→ GIVEN TASK
Convert the lines below into a numbered list, omitting blank lines, beginning with the line containing "Task: Click the 2014-11-17 date on time axis" and continuing through the line containing "point(141,62)".

→ GIVEN ENTRIES
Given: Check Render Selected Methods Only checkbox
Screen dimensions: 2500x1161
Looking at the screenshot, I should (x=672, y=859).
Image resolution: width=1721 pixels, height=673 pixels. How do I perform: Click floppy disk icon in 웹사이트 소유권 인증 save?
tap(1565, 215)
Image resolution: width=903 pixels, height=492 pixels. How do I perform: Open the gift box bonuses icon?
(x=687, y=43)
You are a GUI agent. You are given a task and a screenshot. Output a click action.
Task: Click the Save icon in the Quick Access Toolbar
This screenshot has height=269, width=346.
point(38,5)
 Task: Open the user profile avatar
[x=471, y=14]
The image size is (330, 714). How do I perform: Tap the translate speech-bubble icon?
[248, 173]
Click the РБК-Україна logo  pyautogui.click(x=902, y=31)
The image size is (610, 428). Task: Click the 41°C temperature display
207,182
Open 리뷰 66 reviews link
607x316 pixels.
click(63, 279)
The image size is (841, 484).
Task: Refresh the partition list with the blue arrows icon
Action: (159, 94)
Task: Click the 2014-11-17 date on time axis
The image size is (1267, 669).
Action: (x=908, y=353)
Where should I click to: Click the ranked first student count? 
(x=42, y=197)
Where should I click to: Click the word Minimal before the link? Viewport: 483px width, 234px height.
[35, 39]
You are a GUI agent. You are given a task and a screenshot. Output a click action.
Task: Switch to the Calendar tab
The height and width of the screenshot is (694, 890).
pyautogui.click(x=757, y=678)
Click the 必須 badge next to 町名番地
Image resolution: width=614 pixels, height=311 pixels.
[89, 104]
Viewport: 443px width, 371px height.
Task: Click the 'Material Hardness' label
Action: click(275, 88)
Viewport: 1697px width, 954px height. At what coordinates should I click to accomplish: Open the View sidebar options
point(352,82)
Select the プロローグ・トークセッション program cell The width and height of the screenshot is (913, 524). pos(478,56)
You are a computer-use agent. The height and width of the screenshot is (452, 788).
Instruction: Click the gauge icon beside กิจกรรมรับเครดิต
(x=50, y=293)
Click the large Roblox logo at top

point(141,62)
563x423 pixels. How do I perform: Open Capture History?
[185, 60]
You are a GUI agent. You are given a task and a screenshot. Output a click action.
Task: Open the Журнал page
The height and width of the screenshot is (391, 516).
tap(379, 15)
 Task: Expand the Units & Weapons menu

→ CORRECT RESPONSE
1. Task: Click the 2014-11-17 date on time axis
2. The image size is (1267, 669).
3. Action: (x=908, y=353)
4. Where should I click to: Click the ranked first student count? 
5. (x=42, y=197)
6. Where should I click to: Click the word Minimal before the link? Viewport: 483px width, 234px height.
7. [35, 39]
8. You are a GUI agent. You are given a task and a screenshot. Output a click action.
9. Task: Switch to the Calendar tab
10. The height and width of the screenshot is (694, 890).
11. pyautogui.click(x=757, y=678)
12. Click the 必須 badge next to 町名番地
13. Image resolution: width=614 pixels, height=311 pixels.
14. [89, 104]
15. Viewport: 443px width, 371px height.
16. Task: Click the 'Material Hardness' label
17. Action: click(275, 88)
18. Viewport: 1697px width, 954px height. At what coordinates should I click to accomplish: Open the View sidebar options
19. point(352,82)
20. Select the プロローグ・トークセッション program cell The width and height of the screenshot is (913, 524). pos(478,56)
21. You are a computer-use agent. The height and width of the screenshot is (452, 788).
22. Instruction: Click the gauge icon beside กิจกรรมรับเครดิต
23. (x=50, y=293)
24. Click the large Roblox logo at top
25. point(141,62)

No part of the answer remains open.